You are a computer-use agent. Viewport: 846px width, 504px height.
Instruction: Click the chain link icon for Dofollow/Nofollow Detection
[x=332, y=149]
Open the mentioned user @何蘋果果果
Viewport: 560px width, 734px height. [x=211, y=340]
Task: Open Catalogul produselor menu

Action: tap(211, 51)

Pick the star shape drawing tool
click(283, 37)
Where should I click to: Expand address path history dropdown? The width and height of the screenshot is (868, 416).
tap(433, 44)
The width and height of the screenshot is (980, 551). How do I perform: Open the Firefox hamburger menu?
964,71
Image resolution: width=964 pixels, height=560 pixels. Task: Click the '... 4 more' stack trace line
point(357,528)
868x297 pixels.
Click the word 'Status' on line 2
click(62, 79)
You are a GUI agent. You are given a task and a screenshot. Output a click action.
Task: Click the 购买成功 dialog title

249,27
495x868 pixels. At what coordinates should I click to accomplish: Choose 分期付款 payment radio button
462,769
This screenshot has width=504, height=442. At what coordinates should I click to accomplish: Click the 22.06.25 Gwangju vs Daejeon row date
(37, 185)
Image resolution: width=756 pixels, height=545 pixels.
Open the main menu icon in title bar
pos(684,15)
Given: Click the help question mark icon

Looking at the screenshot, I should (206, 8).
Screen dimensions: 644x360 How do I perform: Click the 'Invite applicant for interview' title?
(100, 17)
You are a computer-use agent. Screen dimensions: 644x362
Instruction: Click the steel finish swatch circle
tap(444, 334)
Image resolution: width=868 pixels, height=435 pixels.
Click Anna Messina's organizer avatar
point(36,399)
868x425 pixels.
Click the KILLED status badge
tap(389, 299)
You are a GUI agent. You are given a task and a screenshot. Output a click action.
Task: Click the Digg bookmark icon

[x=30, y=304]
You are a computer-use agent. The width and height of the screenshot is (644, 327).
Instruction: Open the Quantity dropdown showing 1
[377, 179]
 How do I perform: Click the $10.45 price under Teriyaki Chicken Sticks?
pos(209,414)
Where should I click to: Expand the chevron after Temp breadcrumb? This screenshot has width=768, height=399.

# TASK INSTRUCTIONS
Look through the material above for "agent" and copy the lines that have it.

# ANSWER SECTION
You are a computer-use agent. Viewport: 846px width, 504px height.
You are a GUI agent. You are given a task and a screenshot. Output a click action.
You are a computer-use agent. Screen dimensions: 644x362
You are a GUI agent. You are given a task and a screenshot. Output a click action.
You are a computer-use agent. The width and height of the screenshot is (644, 327).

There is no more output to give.